Я разделся и, подложив под голову одежду, лег на спину и стал смотреть в глубокое, ощутимо объемное небо, пока не перестал чувствовать, где верх, а где низ, а может быть, нет ни того, ни другого, а все та же лента Мёбиуса, имеющая только одну поверхность, и вообще, все это только в моем искаженном сознании. Я вспомнил вчерашнего лектора и его затасканный, но такой показательный фокус и подумал, что и я могу оказаться объектом подобных манипуляций, так же, как вчерашний сомнамбула или Торопов, и кто-то мог бы управлять мной. Я не спросил тогда доктора, может ли кто-нибудь другой воспользоваться результатами его эксперимента? Ведь голубой берет мог быть тем самым знаком. Что, если кто-то еще знал этот знак или просто увидел, какую власть над художником дает ему этот журнал? Но зачем кому-то власть над художником? Кому вообще нужен художник? Вот именно, кому может быть нужен художник? Я вспомнил те слова, которые, по свидетельству его напуганной подруги, сказал Вишняков. Он говорил, что кто-то хочет заставить его работать на себя. Да, кому может быть нужен художник? Кому может быть нужен юрист? Юрист с искаженным сознанием, юрист шагающий по ленте Мёбиуса, по замкнутой поверхности, где построив логическую цепь, неизбежно приходишь к посылке.
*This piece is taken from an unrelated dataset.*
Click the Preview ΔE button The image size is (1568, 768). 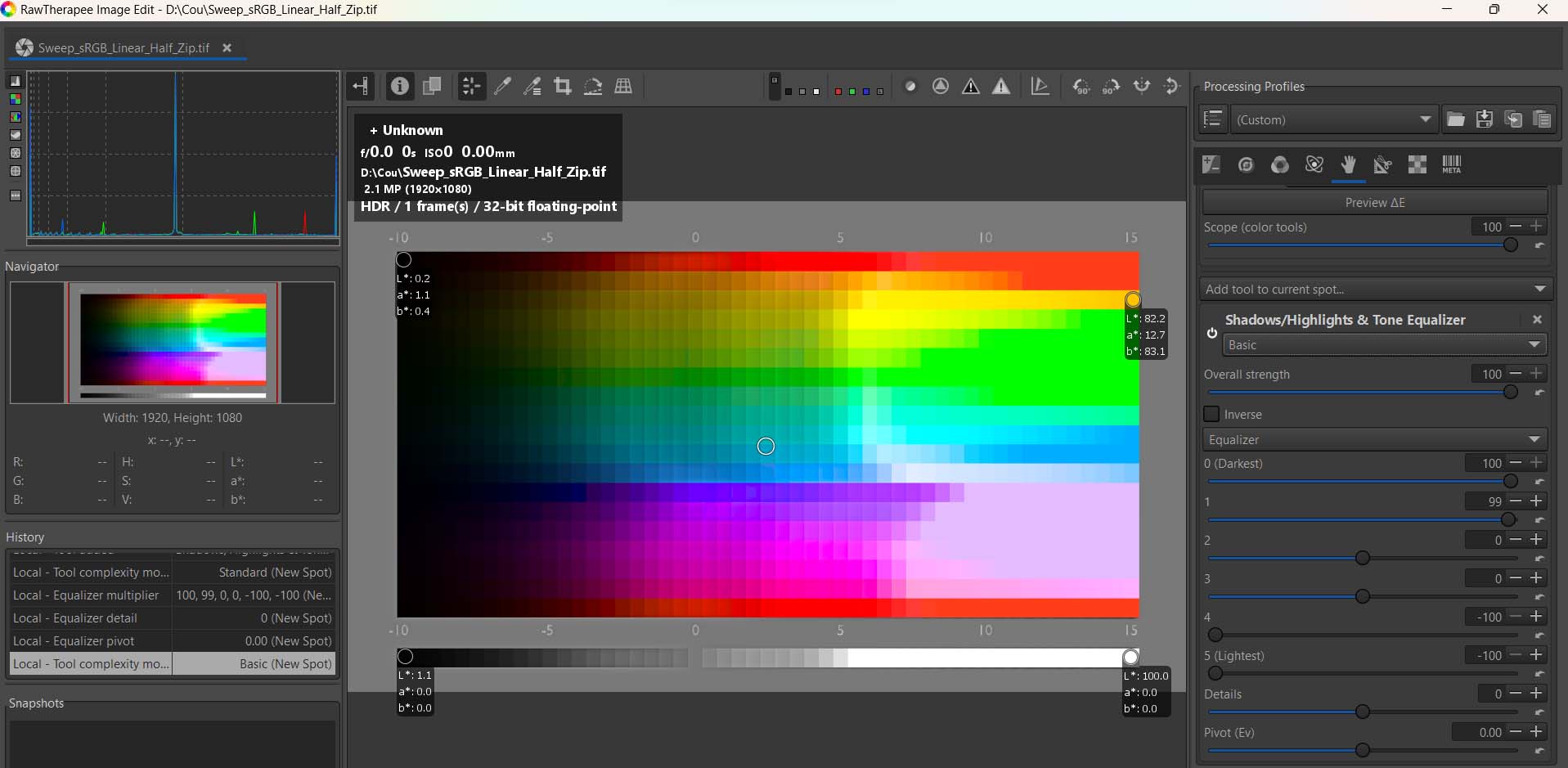tap(1375, 202)
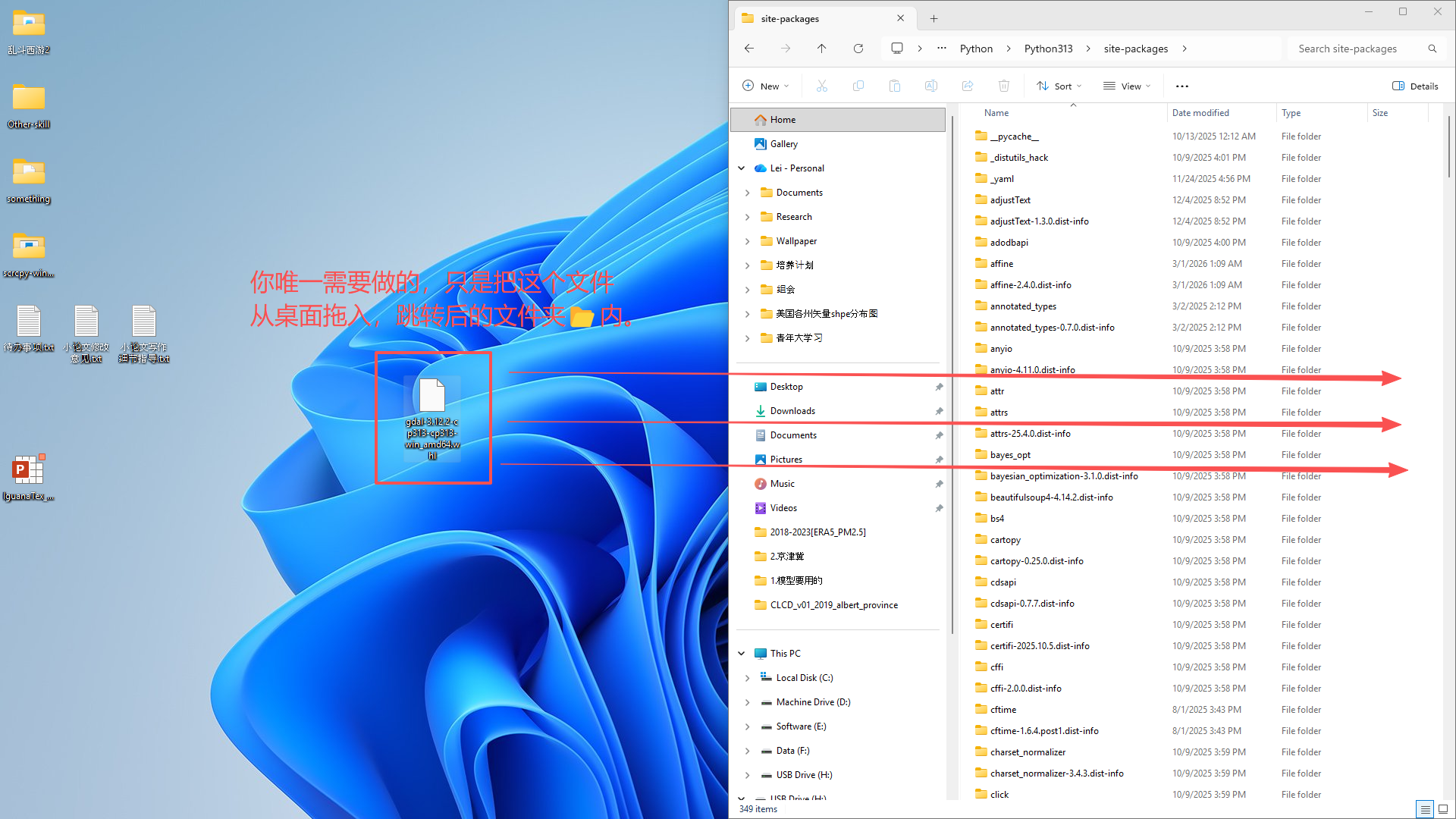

Художник, юрист, кольцо Мёбиуса... Я стряхнул подкравшуюся дремоту, и небо, море, кишащий обнаженными телами пляж — все вернулось на свои места.
Солнце было над головой, но где-то сзади и не светило в глаза. Я почувствовал легкую тень, упавшую мне на лицо и запрокинув голову, посмотрел вверх. Прокофьев, расставив ноги, монументально возвышался надо мной, где-то далеко наверху я видел его твердый, чисто выбритый подбородок, снизу он был немного светлей. Он, наверное, пришел прямо с завода, так как был одет все в тот же костюм, неуместный здесь, на пляже, хоть и светло-серый. Он вытащил из кармана пиджака сложенную сумочку «You and me», развернул ее и положил на песок, сел на нее.
— Может ли наркоман иметь пристрастие к определенному сорту спиртного? — спросил я Прокофьева. — К рому, например.
Прокофьев дернул за кончик шнурок на ботинке, бантик распался.
— Не знаю, — сказал Прокофьев, — я не специалист. Вообще-то, не думаю. А что за наркоман?
— Один художник, — сказал я, — Вишняков.
— Это тот, что покусился на докторский сейф? — сказал Прокофьев. — Вот уж действительно глупость. Проще было ограбить аптеку.
— Что, его тогда взяли? — спросил я. — Взяли с поличным? Когда я вошел в квартиру, его там не было.
— Он недалеко ушел, — сказал Прокофьев, — а насчет поличного. Ключ от квартиры доктора достаточно серьезная улика.
Я вздохнул. Даже с некоторым облегчением. Во всяком случае, со стороны бандитов ему теперь ничего не грозит. Все-таки было жалко художника.
— Я думаю, доктор прикроет его, — сказал Прокофьев. — Поставит свой авторитетный диагноз, подержит какое-то время у себя в институте, а там... Если, конечно, это стоящий художник.
— Не знаю, — сказал я. — Иверцев говорит, стоящий.
— А почему ты спросил про спиртное?
— Я был у него в мастерской, — сказал я. — Видел там много бутылок. Очень много бутылок. Все одна марка «Havana Club». Наверное, его личный вкус. Может ли у наркомана быть пристрастие к одному сорту рома.
— Сомневаюсь, — сказал Прокофьев. — А почему ты решил, что он наркоман?
— Во-первых, как я сейчас понял, и ты это знаешь, во-вторых, я разговаривал с его сестрой, в третьих, сам видел, как он кололся.
Я подумал, что следов от уколов на руке Вишнякова было не много, ничто по сравнению со Стешиным. С другой стороны, его сестра говорила о «травке». Может быть, еще не втянулся как следует в «ширево»? Не стал заостряться на этом.